◆ WHAT TO WORK ON
Return the lines of the data below, from the one containing "The height and width of the screenshot is (616, 740)." through the very last, exactly and with both ends included; no pictures.

◆ DATA SUPPLIED
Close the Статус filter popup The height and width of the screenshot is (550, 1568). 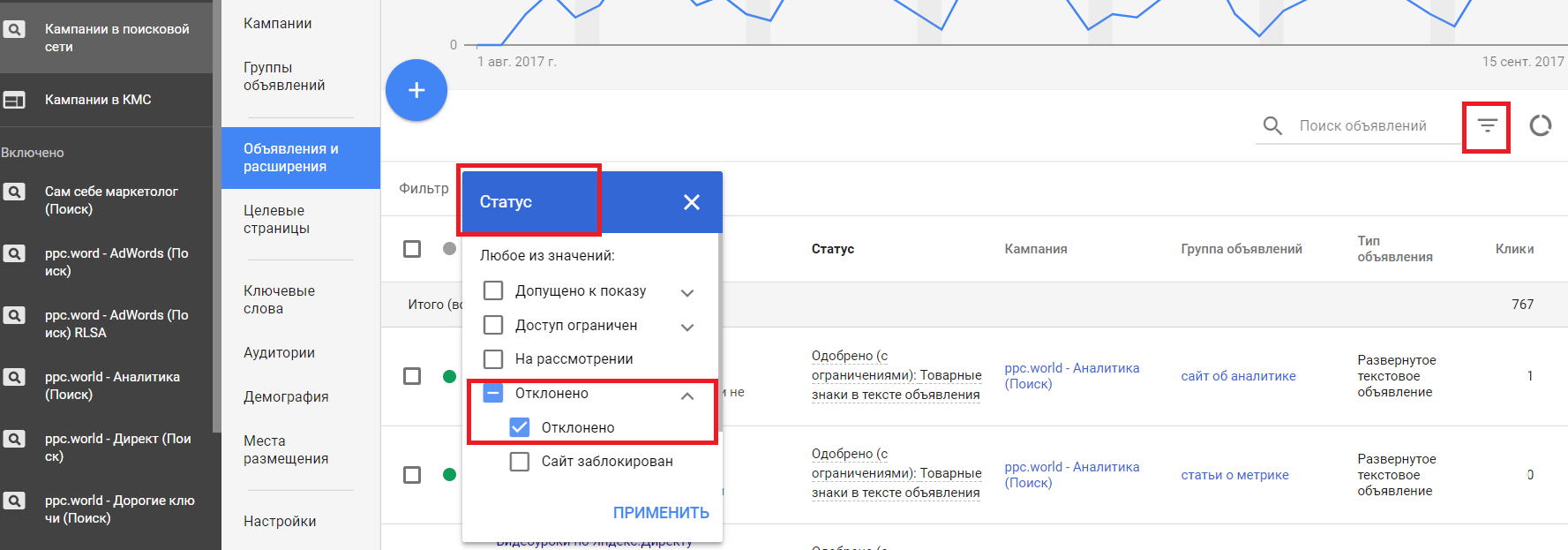pyautogui.click(x=692, y=202)
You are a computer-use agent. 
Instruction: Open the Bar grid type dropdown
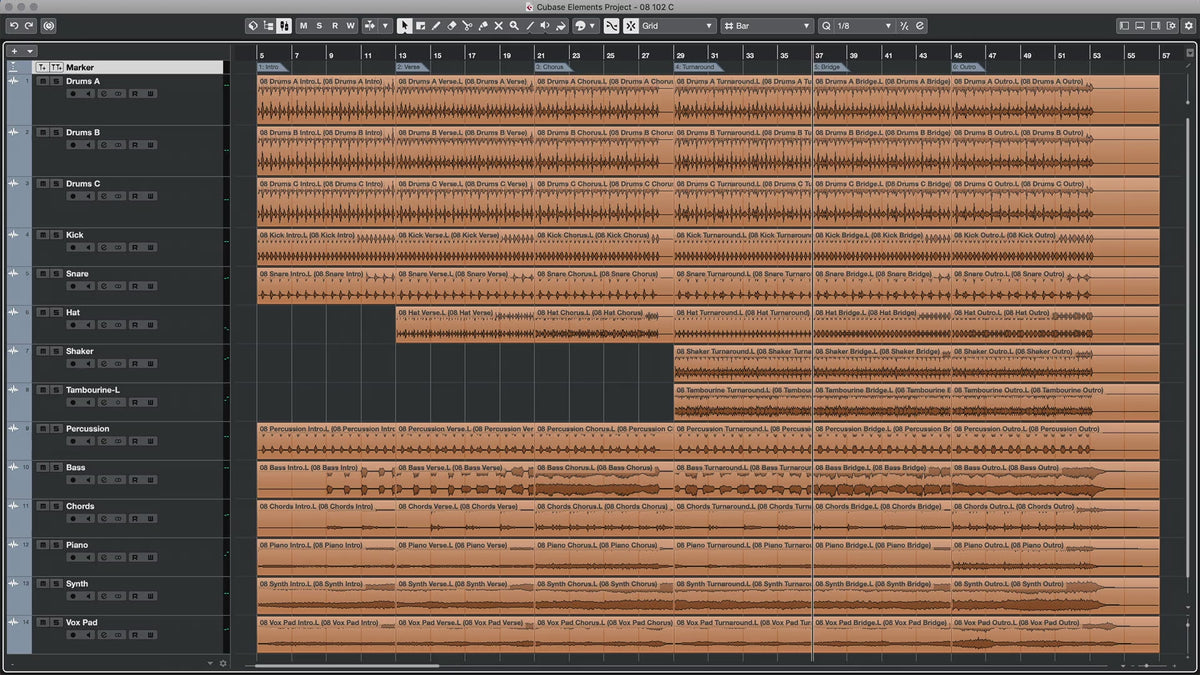pyautogui.click(x=767, y=26)
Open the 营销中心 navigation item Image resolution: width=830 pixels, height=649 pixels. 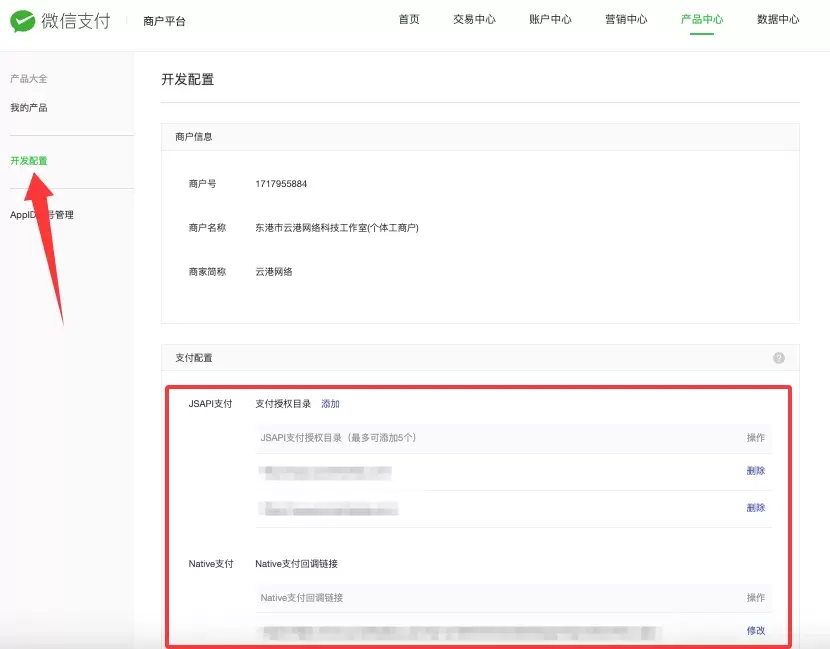[626, 20]
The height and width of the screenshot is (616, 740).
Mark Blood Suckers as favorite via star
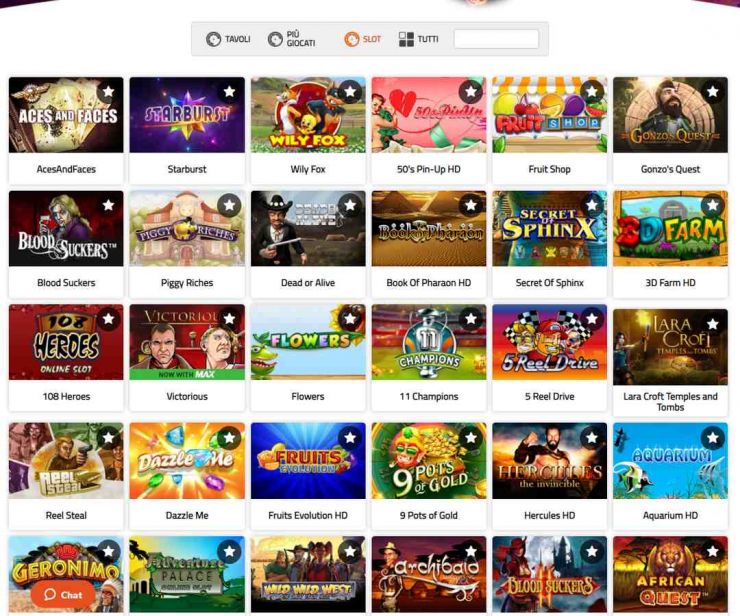109,205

◆ ANSWER
The height and width of the screenshot is (616, 740).
Mark Blood Suckers as favorite via star
109,205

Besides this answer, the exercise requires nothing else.